* Task details
The required result is each line of the entries below containing the string "computer".

* Given entries
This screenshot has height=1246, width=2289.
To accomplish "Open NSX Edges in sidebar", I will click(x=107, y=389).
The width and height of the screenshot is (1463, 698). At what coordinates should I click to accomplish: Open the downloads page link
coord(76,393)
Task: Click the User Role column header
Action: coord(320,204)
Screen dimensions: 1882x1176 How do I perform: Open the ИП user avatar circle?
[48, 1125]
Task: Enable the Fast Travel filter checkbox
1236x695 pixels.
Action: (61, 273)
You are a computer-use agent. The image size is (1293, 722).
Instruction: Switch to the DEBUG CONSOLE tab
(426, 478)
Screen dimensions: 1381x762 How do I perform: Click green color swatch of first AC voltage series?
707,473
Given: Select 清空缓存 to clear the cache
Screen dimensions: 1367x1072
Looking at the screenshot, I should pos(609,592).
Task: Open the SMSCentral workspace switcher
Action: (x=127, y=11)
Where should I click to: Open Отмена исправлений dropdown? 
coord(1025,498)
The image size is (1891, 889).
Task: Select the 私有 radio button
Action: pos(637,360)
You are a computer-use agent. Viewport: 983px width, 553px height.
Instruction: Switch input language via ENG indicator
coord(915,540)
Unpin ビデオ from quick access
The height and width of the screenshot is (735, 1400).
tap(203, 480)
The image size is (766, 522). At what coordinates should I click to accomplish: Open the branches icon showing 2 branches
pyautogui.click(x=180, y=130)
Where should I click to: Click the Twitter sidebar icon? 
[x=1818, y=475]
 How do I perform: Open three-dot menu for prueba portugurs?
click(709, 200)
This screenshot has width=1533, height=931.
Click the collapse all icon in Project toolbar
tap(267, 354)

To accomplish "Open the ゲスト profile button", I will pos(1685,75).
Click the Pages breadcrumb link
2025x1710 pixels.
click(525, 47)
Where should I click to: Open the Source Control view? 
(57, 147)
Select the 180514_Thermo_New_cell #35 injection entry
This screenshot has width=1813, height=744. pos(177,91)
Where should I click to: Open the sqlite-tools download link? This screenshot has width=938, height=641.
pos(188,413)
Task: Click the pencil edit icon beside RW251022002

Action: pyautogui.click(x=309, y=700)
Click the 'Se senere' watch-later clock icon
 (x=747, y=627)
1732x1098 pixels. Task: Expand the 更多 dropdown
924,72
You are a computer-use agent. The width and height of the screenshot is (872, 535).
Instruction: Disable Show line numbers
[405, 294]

* Result for this task
You are a computer-use agent. The image size is (1293, 722).
You are a computer-use agent. Viewport: 983px width, 553px height.
You are a computer-use agent. The width and height of the screenshot is (872, 535).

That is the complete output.